Not to mention the movie she had been making before her untimely death. Waitress screened at Sundance in 2007 and was released to critical acclaim, later being adapted into a hit Broadway musical.

Grizzly 2: Revenge - Poof Goes The Producer(s)

Earlier this year, B-movie horror flick Grizzly 2: Revenge was released. However, to find when work began on the movie, you'll have to flip quite a few pages back in your calendar. Also, you'll have to hope your calendar goes back to the early 1980s. The movie was filmed in the year 1983 but ran into a couple of significant hitches. The most devastating being the film's producer disappearing with all the money ... twice.

Gravitas Ventures

Honestly, I'm probably avoiding this bear whether I've wronged it or not.

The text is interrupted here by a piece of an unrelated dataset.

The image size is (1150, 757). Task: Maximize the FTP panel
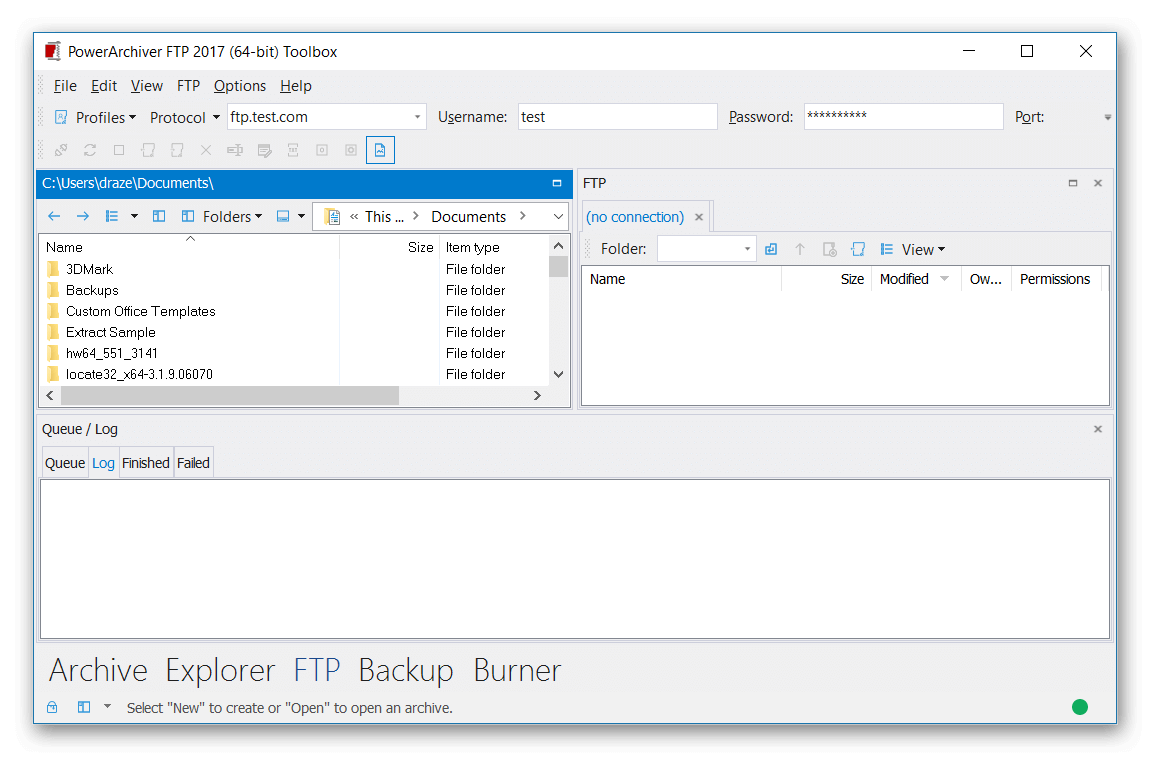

The second producer in question was Joseph Proctor. Now, if this had taken place in the time of Google, ubiquitous internet search engine and bane of con-men the world over, perhaps producer Suzanne Nagy would have been more hesitant to enter business with Proctor. Quick research might have shown Proctor's past adventures into finance were less than spotless. That includes writing a million dollars in bad checks for movies he was supposedly making with Jerry Lewis, and an attempt to defraud Michigan City, Indiana (nice naming job, fellas) based on some questionable technology that was supposed to turn garbage into oil.

Unsurprisingly, Proctor pulled out of the movie suddenly, with the movie's books less than balanced. If nothing else, you have to applaud his pure bullheadedness, which included writing Nagy a letter years later apologizing for his actions ... ending with a request to rejoin the production. The second time he'd tried to claim back the movie, he himself had defrauded. Nagy responded succinctly: "Pay me $10 million and you can take the film. Goodbye."

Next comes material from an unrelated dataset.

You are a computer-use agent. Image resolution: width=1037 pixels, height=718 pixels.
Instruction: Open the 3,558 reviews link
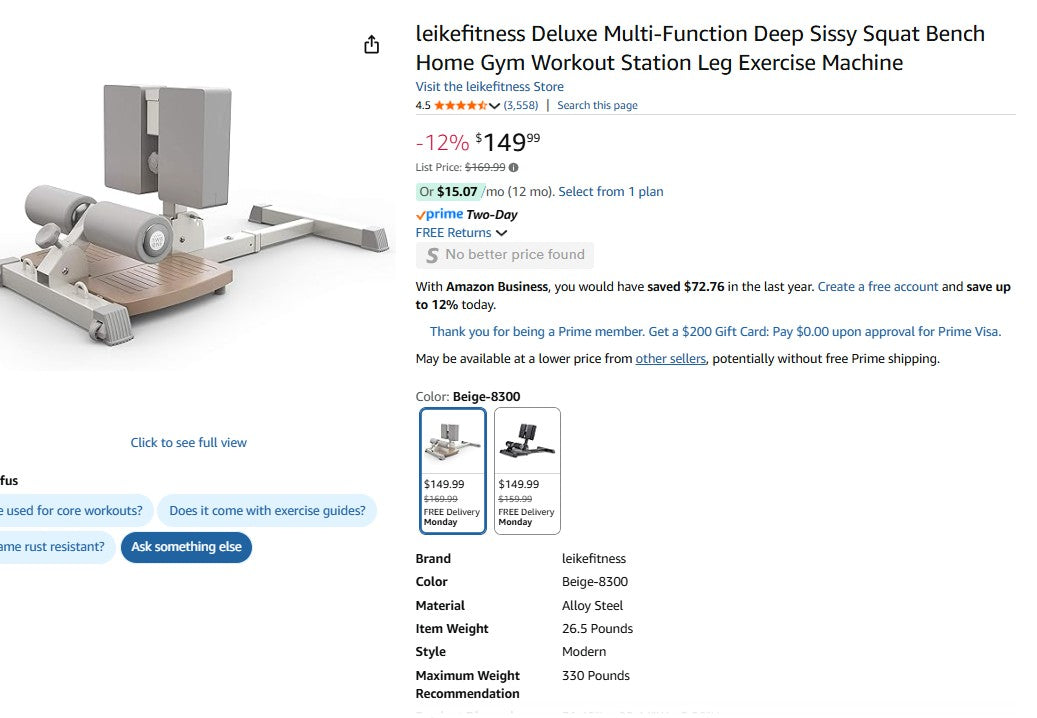tap(521, 106)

Film Ventures International

Ed Montoro, pictured here before disappearing. Obviously.

One can't blame her for her lack of patience, seeing as the mess with Joseph Proctor came after a negative experience with a previous producer. Namely, that he disappeared with a million dollars and still hasn't been seen to this day. While Proctor walked a more pedestrian path of silver-tongued flim-flams, Ed Montoro went for a more abrupt and infinitely more mysterious form of fleecing.

Ed Montoro was the founder of Film Ventures International, which produced independent films, including the first Grizzly, a surprise hit that actually set the record for box office performance for an independent film at the time. Unfortunately, the film business is not known for stability, longevity, or loyalty. The lack of the first two struck Film Ventures International over the years until Montoro stripped the third by simply vanishing with $1 million of the company's cash. The employees clocked out in the evening and returned in the morning to an all-hands with what I'd assume was suddenly a much more frugal spread. They were then informed that Ed Montoro's location was no longer company knowledge.

To this day, Ed Montoro has never been located, though the general assumption is he fled to Mexico. If you'd like to check out Grizzly 2: Revenge, you can find it now on streaming, starring a few actors who have only gone on to more successful and finished movies, like Laura Dern, Charlie Sheen, and ... hold on ... George Clooney? If Clooney's on another movie-set with a crime, I'm going out and buying red yarn and thumbtacks.

Film Ventures International

Also Timothy Spall and John Rhys-Davies because how many famous names can this bargain bin movie possibly have?!